Coronavirus: How will the Covid-19 alert system work?

Young woman wearing a face mask with the words "stayin' alert" on it Image copyright PA Media

The risk posed in England by coronavirus is measured by a five-level, colour-coded alert system.

What is it for?

Prime Minister Boris Johnson has said it helps the government decide how tough social-distancing measures should be:

  • Level five (red) - a "material risk of healthcare services being overwhelmed" - extremely strict social distancing
  • Level four - a high or rising level of transmission - enforced social distancing
  • Level three - the virus is in general circulation - social distancing relaxed
  • Level two - the number of cases and transmission are low - minimal social distancing
  • Level one (green) - Covid-19 is no longer present in the UK - no social distancing

What determines the level?

  • Covid-19's reproduction (R) number, a scientific measure of how fast the virus is spreading
  • The number of confirmed coronavirus cases at any one time
Image copyright PA Media/Downing Street Pool

In time, the government hopes, the level will reflect the threat in specific areas of England and be used to determine local restrictions.

What is the current level?

England's Chief Medical Officer, Prof Chris Whitty, said in the middle of May after the alert system was brought in that the UK's position was best described as level four - meaning the virus was still being transmitted widely and many social-distancing measures would not be relaxed.

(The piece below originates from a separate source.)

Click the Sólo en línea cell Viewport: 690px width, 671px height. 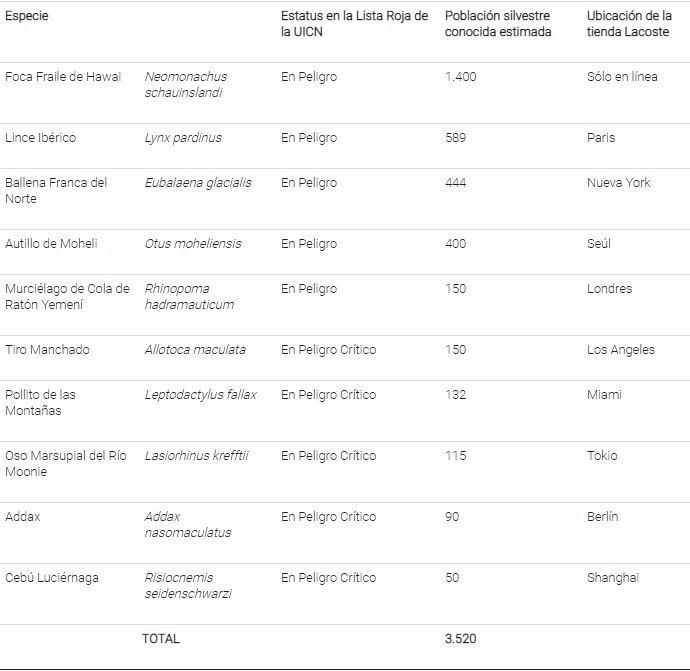(622, 77)
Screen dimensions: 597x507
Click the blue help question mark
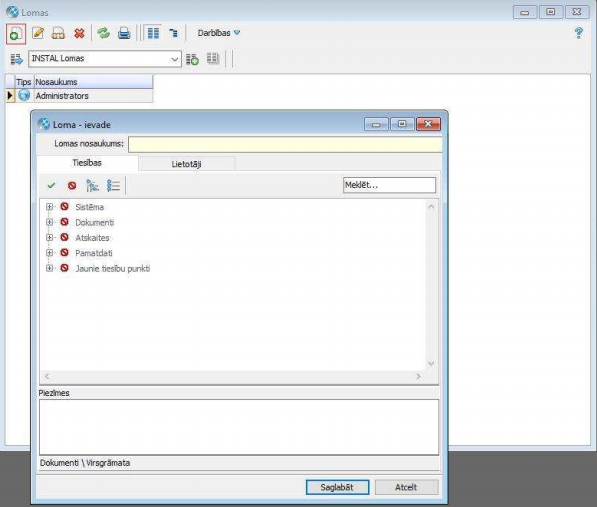(578, 33)
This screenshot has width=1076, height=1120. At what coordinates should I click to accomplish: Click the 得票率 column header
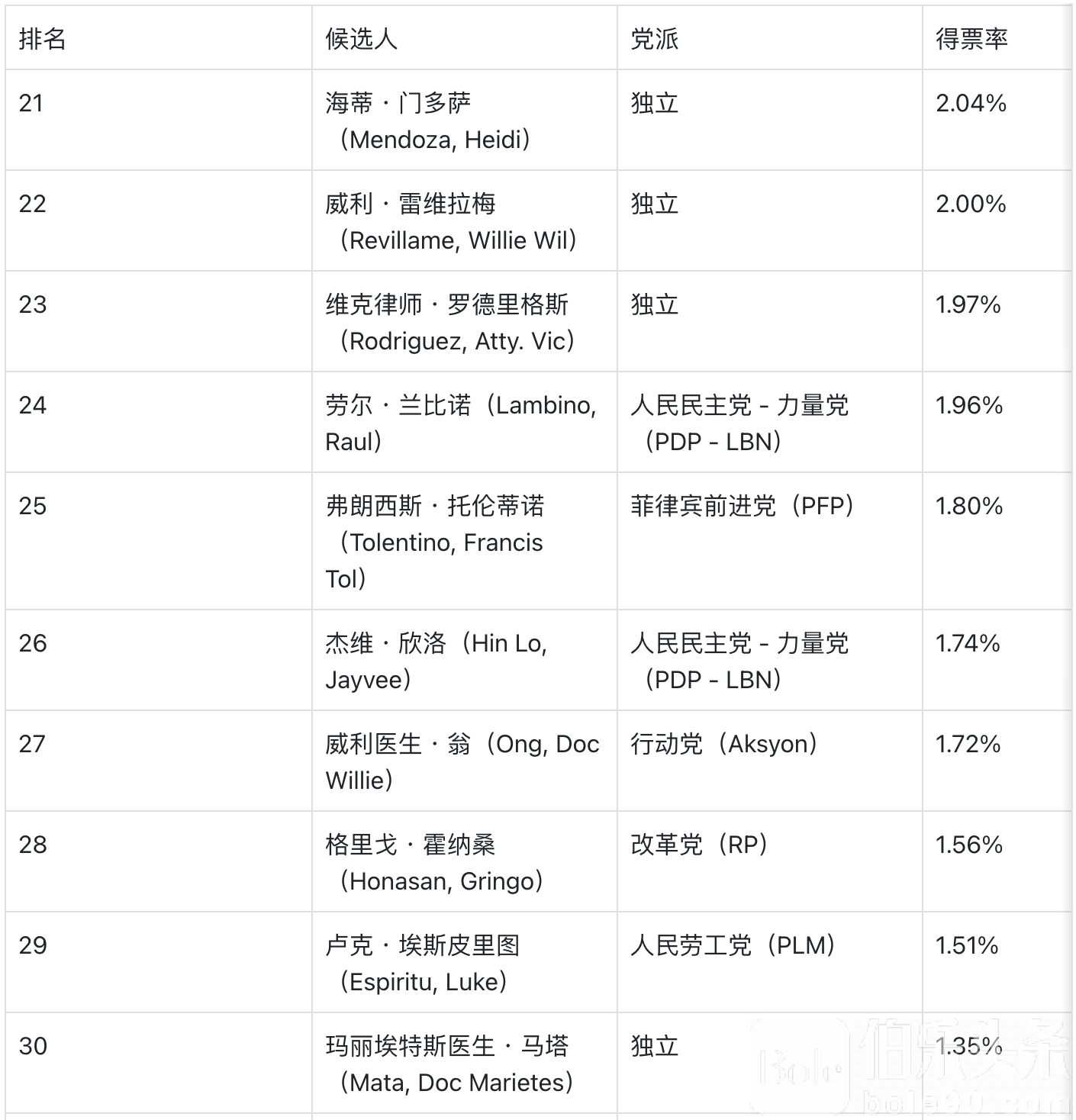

Foreign Secretary Dominic Raab says the country is currently in the process of "transitioning" to level three.

Speaking to the BBC's Andrew Marr show, he said the government had "taken evidence from scientists" and had met the five tests it said were needed to relax restrictions.

Who sets the level?

A Joint Biosecurity Centre (JBC) - set up by counter-terrorism specialist Tom Hurd, on similar lines to the Joint Terrorism Analysis Centre (JTAC) - will identify changes in infection rates, using testing, environmental and workplace data, and advise chief medical officers.

But government ministers will make the final decision on easing or tightening restrictions.

What about the other UK nations?

The government has said it would engage with the devolved administrations in Edinburgh, Cardiff and Belfast, as they develop their own versions - and explore how the JBC can operate as part of a broader infrastructure to address all the UK's biosecurity threats.